*PAGE EXCERPT*:
########################################

In 2025 the couple had a son, Lucio.

== Awards and recognition ==
- David di Donatello for Best Original Song (2025): "Aria!" (with Margherita Vicario, Dade, Edwyn Roberts, Andrea Bonomo).
- Latin Grammy Award for Best Traditional Pop Vocal Album (2018) – contribution as songwriter on Fatti sentire by Laura Pausini.

########################################

*DATA SUPPLIED*:
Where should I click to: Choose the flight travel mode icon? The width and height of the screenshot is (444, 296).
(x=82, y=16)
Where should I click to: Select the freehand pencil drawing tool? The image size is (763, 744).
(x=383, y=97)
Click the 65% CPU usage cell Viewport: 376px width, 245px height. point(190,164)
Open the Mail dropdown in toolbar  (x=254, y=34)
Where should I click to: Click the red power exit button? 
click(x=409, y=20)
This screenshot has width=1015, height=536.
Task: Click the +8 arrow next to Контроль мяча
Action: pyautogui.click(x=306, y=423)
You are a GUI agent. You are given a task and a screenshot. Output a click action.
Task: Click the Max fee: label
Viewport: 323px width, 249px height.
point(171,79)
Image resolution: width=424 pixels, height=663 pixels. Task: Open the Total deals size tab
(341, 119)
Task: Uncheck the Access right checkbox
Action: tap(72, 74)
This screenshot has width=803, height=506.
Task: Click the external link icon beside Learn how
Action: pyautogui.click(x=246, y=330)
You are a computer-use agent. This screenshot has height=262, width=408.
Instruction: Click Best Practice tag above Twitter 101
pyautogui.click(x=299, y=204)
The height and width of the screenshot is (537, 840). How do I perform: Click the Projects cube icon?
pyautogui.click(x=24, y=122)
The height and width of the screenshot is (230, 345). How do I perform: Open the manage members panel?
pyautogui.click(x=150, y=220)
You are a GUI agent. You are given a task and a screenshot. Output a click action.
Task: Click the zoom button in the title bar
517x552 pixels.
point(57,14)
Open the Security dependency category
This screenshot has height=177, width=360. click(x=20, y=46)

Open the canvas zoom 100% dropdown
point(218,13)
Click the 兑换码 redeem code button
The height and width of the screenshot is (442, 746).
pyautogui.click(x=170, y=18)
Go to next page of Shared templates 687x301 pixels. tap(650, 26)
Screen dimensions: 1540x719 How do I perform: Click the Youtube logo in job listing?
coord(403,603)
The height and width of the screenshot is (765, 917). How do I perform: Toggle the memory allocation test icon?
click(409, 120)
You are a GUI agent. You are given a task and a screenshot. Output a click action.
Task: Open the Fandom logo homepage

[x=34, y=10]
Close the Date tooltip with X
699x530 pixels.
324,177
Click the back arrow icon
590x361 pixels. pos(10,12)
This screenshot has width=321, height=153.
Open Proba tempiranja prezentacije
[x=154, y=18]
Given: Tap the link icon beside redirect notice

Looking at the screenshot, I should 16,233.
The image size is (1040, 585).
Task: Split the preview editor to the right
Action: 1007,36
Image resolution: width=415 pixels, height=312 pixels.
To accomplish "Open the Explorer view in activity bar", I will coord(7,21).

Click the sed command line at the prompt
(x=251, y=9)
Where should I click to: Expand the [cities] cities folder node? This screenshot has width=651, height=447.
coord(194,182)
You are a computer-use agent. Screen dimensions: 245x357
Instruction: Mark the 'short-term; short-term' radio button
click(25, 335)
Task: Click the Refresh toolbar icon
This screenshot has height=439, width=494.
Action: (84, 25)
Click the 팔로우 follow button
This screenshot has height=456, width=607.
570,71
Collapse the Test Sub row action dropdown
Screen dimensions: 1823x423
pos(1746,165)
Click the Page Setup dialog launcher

########################################

*ASSIGNMENT A*: Using the page excerpt, explain what the 2018 Latin Grammy Award entry gives as the basis for that recognition.
*ASSIGNMENT B*: Please recast the award entry beginning "David di Donatello for Best Original Song" from the page excerpt as a short list, keeping its main facts.

*EXERCISE ANSWER A*: The entry credits a songwriting contribution to Fatti sentire by Laura Pausini. That contribution is tied to the 2018 Latin Grammy Award for Best Traditional Pop Vocal Album.

*EXERCISE ANSWER B*:
- Award: David di Donatello, Best Original Song
- Year: 2025
- Song: "Aria!"
- Shared with: Margherita Vicario, Dade, Edwyn Roberts, Andrea Bonomo